--- Begin ---

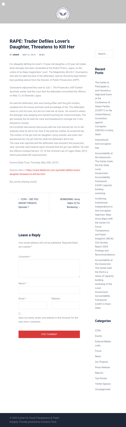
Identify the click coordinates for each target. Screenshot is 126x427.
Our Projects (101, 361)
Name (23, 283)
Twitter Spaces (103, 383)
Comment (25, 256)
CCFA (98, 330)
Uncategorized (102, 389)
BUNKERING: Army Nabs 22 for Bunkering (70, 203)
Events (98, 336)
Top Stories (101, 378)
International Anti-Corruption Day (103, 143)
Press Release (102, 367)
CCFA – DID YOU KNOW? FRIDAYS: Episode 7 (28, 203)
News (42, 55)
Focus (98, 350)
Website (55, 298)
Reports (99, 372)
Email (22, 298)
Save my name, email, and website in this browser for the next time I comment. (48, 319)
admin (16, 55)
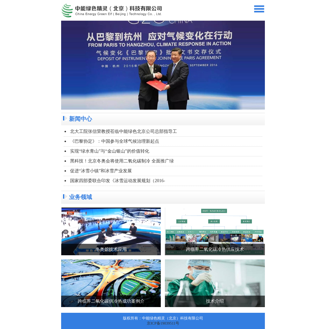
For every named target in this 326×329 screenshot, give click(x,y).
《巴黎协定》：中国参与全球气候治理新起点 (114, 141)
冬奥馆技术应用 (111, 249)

--- End ---
--- Begin ---

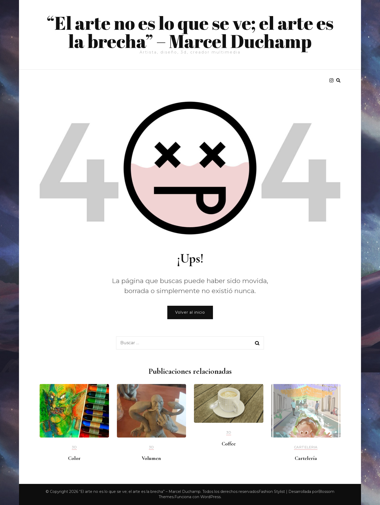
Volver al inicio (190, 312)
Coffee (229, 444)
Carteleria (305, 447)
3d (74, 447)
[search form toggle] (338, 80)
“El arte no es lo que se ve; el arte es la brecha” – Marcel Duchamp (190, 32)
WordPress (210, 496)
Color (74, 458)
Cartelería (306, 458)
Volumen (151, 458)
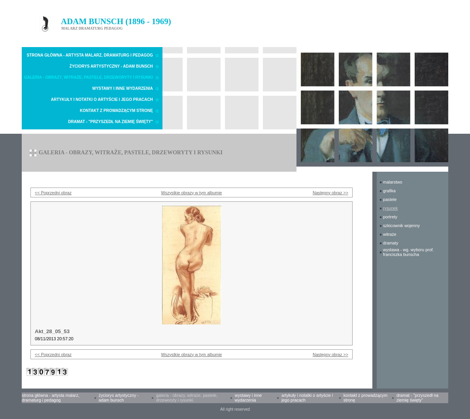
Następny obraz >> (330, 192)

--- End ---
--- Begin ---

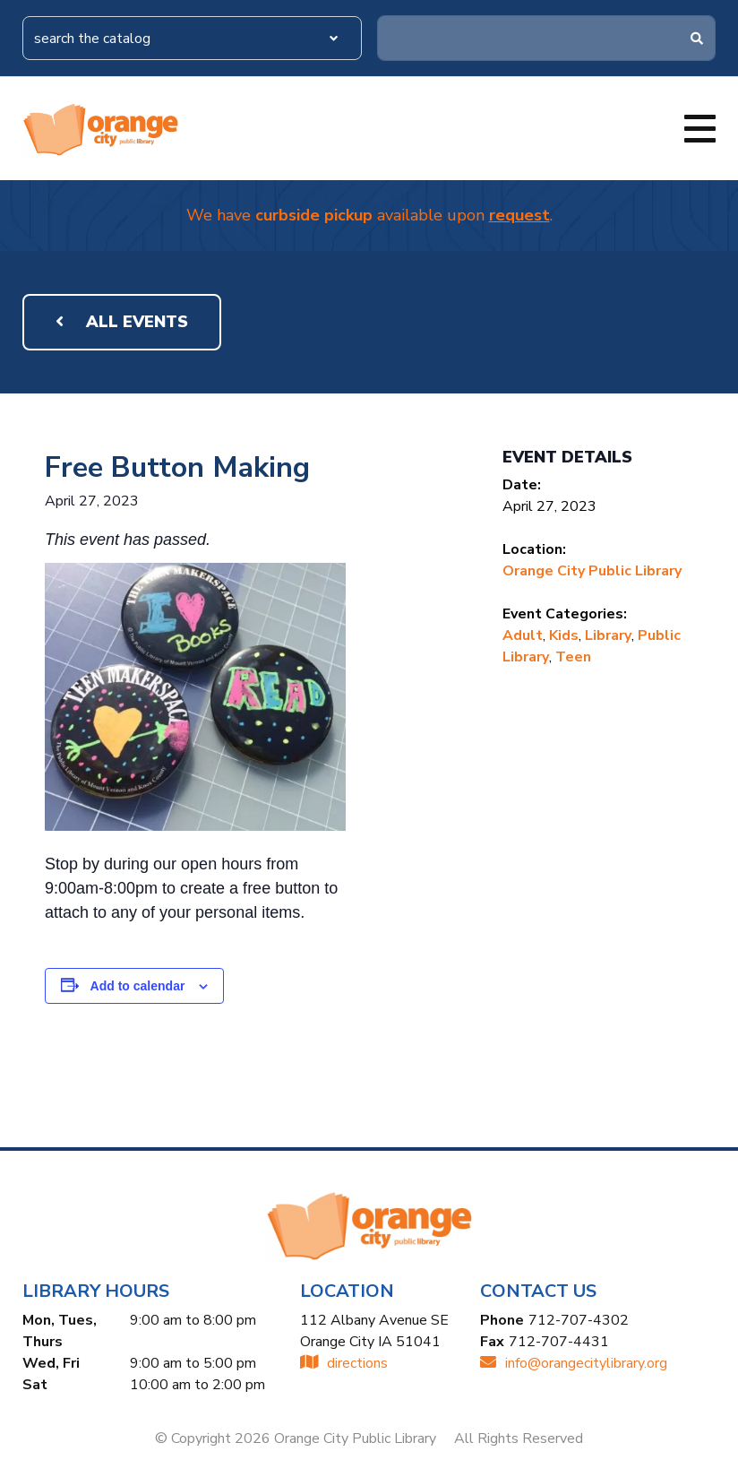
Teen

--- End ---

What the task requires:
Rewrite the data from the line with "Coffee (229, 444)" to the line with "Volumen (151, 458)", swapping "WordPress" for "Blogger" and leaving everything else unchanged.

Output for this exercise:
Coffee (229, 444)
Carteleria (305, 447)
3d (74, 447)
[search form toggle] (338, 80)
“El arte no es lo que se ve; el arte es la brecha” – Marcel Duchamp (190, 32)
Blogger (210, 496)
Color (74, 458)
Cartelería (306, 458)
Volumen (151, 458)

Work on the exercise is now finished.